Text passage:
[Begin]
Putting a price on H₂O
Carbon markets are just the start of a revolution putting a price on natural capital
”When a well is dry, we know the worth of water” - Benjamin Franklin
Energy is life. We price it. We trade it.
Carbon emissions are an externality of life. One that we increasingly price and trade.
Water is also essential to life. Yet we fail to put a price on it or trade. Instead it is close to free, or heavily subsidised, even to consumers who could pay more.
Putting a price on the first two in the ‘energy-carbon-water’ nexus enables scarce resources to be allocated more efficiently. Putting a price on them provides the incentive to ensure supply and demand move towards a stable balance. Not to do so would result in persistent surpluses and deficits - harming those in need of affordable energy and polluting our atmosphere with carbon dioxide. Yet despite the benefits we have yet to really begin to recognise the benefits of putting a price on water - the scarcest, most precious of the three.
[End]
Stored rows:
[Begin]
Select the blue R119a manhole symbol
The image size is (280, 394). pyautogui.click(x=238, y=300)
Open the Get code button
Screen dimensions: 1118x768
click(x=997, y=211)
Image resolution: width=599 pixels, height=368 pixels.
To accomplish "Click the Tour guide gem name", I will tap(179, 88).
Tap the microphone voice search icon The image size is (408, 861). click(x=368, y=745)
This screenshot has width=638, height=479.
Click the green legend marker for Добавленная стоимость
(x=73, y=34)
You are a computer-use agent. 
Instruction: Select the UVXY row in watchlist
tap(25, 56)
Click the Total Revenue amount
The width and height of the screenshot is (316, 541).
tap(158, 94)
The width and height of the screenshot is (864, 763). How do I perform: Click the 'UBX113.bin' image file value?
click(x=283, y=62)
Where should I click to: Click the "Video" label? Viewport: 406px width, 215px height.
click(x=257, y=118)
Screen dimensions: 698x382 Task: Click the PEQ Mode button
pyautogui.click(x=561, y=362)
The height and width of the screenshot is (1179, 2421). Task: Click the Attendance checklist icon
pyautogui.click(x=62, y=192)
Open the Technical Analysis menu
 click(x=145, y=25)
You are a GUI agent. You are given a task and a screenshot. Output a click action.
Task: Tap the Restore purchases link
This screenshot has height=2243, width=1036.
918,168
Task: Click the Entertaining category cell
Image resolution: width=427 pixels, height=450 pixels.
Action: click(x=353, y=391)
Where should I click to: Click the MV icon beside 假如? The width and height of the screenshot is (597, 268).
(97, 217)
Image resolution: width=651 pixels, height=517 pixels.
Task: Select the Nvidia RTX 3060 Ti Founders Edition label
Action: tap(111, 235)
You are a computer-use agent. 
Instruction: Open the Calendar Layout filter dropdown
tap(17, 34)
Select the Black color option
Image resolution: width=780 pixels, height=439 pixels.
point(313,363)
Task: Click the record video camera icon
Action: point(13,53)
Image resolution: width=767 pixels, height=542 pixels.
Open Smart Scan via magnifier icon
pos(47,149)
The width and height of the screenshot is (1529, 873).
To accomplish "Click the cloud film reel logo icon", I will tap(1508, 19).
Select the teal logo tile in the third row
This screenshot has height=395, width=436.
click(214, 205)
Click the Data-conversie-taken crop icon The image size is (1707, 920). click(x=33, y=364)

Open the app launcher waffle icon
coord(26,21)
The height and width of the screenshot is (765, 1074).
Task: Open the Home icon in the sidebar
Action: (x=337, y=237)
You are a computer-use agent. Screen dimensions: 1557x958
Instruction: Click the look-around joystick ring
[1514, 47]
[End]
To-do list:
A - Name the three parts of the nexus that the water-pricing text identifies.
B - Repeat everything in the water-pricing text from "Putting a price on H₂O" down to "could pay more.".
C - Write the next part of the water-pricing text, picking up after its final sentence.
The material placed after the water-pricing text is separate from it.

Outputs for the tasks:
A - Energy, carbon, water

B -
Putting a price on H₂O
Carbon markets are just the start of a revolution putting a price on natural capital
”When a well is dry, we know the worth of water” - Benjamin Franklin
Energy is life. We price it. We trade it.
Carbon emissions are an externality of life. One that we increasingly price and trade.
Water is also essential to life. Yet we fail to put a price on it or trade. Instead it is close to free, or heavily subsidised, even to consumers who could pay more.

C -
According to the UN, agriculture accounts for 70% of global water use compared with 22% for industry and just 8% for domestic users. These proportions vary by region with agriculture even more important in Asia, Latin America, and Africa. Meanwhile, in Europe and North America, industry dominates demand for water.
Everything we eat, whether it is your eggs and toast you had for breakfast, the salad you had for lunch and the steak you had for dinner indirectly consumes massive quantities of water in its production. For example it takes 547 litres of water to produce a kg of potatoes, 1534 litres per kg of corn and 2,191 litres to produce a kg of soybeans. But those numbers pale into insignificance once you consider the amount of water needed to produce meat. To produce just one kg of beef requires 109,671 litres of water.
Energy runs on water. In fact, among industries, the global energy sector is the world’s largest water user. Almost all forms of energy production and power generation (whether it be nuclear, oil, coal, gas and of course hydroelectric) depend upon water for their operations, including the transportation of fuels, cooling generators and used to extract oil from beneath the ground. It takes 38 litres of water to power one house for one month from gas (~1000 kWh), up to 2,100 litres of water from coal and up to 31,000 litres of water to power one house for one month from oil (see The forgotten giant of clean energy and High and dry: Drought threatens Germany's plan to burn more coal).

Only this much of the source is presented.